» **Sección de texto**:
Antonio Garrigues Walker y Luis Miguel González de la Garza-ABC

  • El engaño persistente y continuado tiene efectos peores que el error, como es la confusión social intencional. Del error se puede salir; de la confusión, no, y las sociedades confusas son el peor efecto de la posverdad

Las democracias deben basarse en la veracidad de sus representantes para que estas puedan funcionar correctamente. Sin embargo, la época de la posverdad en la que vivimos ha causado verdaderos estragos en el uso político indiscriminado de la mentira como en ningún momento histórico del pasado; sin las tecnologías electrónicas esto no hubiese sido posible en la escala y magnitud que podemos hoy apreciar.

No existe un derecho jurídico a exigir veracidad o cumplimiento de sus promesas por parte de nuestros representantes políticos. Puede esto parecer quizás inconcebible, ya que en la figura de la que trae causa la representación, la civil, sí que existe esa responsabilidad jurídica; la clave, pues, se encuentra en la expresión ‘representación política’. Recordemos que esta, a diferencia de la civil, está desconectada por completo de la verdadera responsabilidad, nada menos que a través de la propia Constitución, cuando prohíbe en el apartado segundo de su artículo 67 el mandato imperativo: es decir, cumplir jurídicamente con sus promesas o no engañar. Si a lo anterior añadimos la prerrogativa parlamentaria como la inviolabilidad recogida en el apartado primero del artículo 71 de nuestra Constitución, que señala que los diputados y senadores gozarán de inviolabilidad por las opiniones manifestadas en el ejercicio de sus funciones, obtenemos un poder prácticamente ilimitado para el engaño, sin consecuencia jurídica alguna.

(Datos de anclaje en capturas de pantalla)

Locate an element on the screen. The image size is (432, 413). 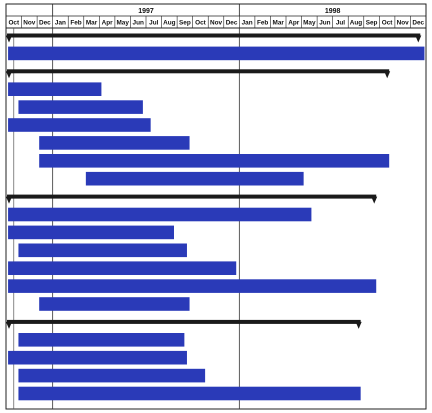
year-label: 1997 is located at coordinates (146, 12).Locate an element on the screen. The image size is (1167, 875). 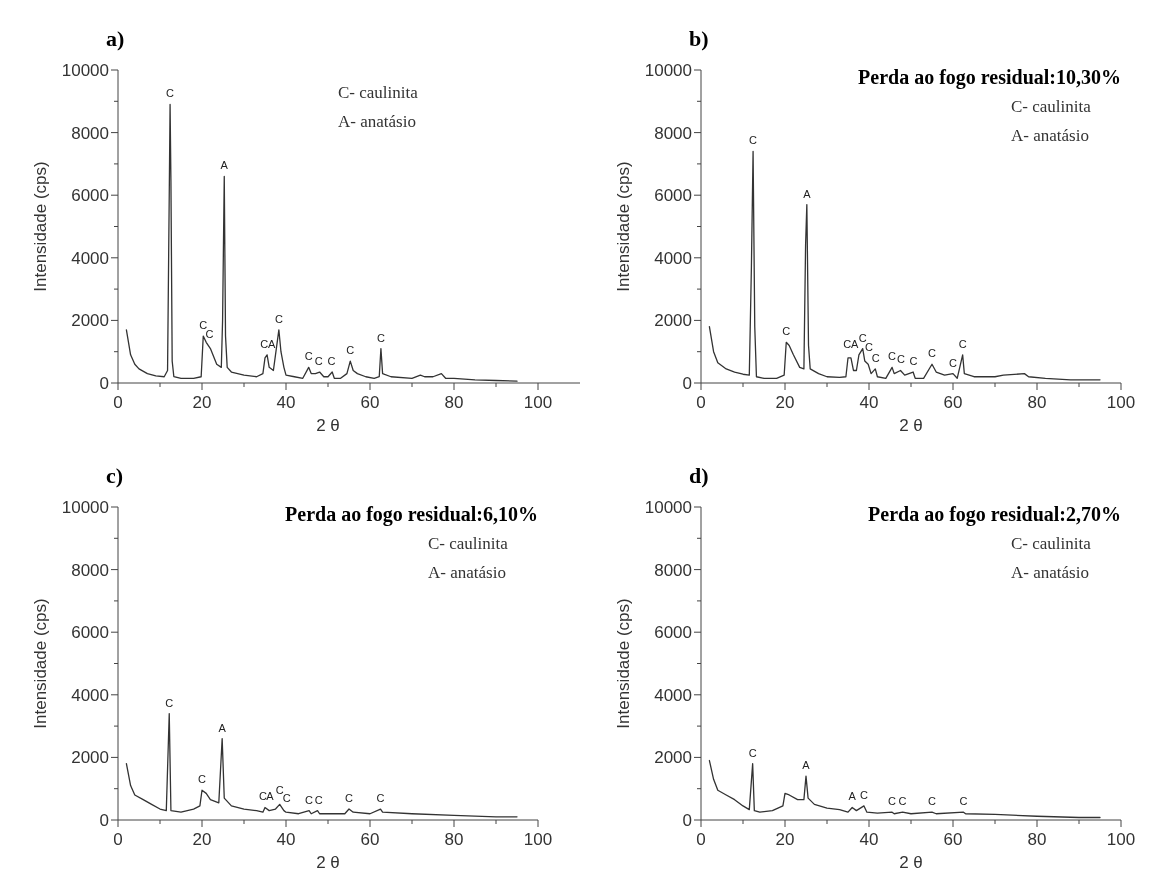
chart-subtitle: Perda ao fogo residual:2,70% is located at coordinates (994, 514).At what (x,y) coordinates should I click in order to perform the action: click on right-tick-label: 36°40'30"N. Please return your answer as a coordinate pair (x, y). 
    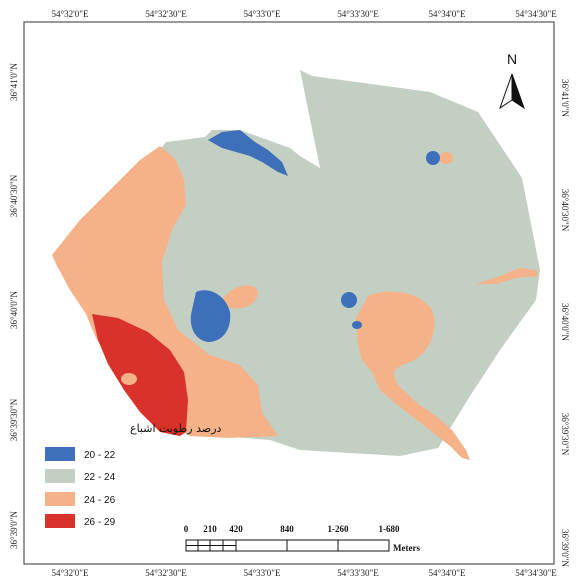
    Looking at the image, I should click on (565, 210).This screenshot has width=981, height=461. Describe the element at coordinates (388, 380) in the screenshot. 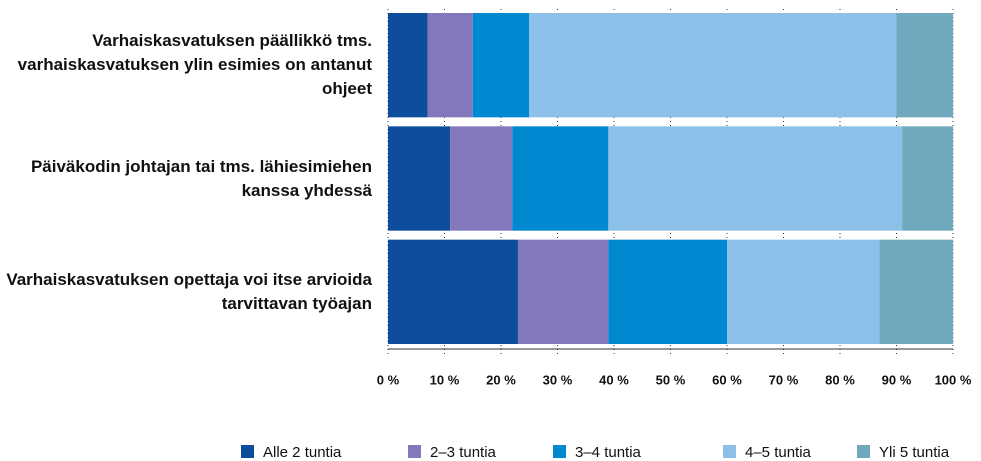

I see `x-tick-label: 0 %` at that location.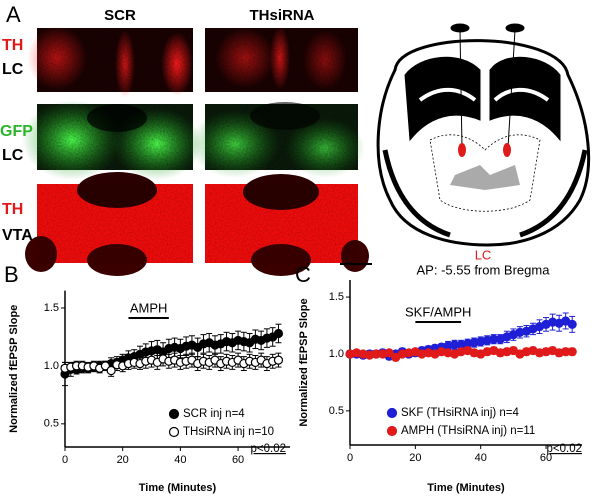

» **Detalles de la tarea**: Transcribe sin cambios el pasaje del texto sobre la posverdad que va desde "Las democracias deben" hasta "podemos hoy apreciar.". Las entradas no guardan relación con el texto sobre la posverdad.

» **Solución de la tarea**:
Las democracias deben basarse en la veracidad de sus representantes para que estas puedan funcionar correctamente. Sin embargo, la época de la posverdad en la que vivimos ha causado verdaderos estragos en el uso político indiscriminado de la mentira como en ningún momento histórico del pasado; sin las tecnologías electrónicas esto no hubiese sido posible en la escala y magnitud que podemos hoy apreciar.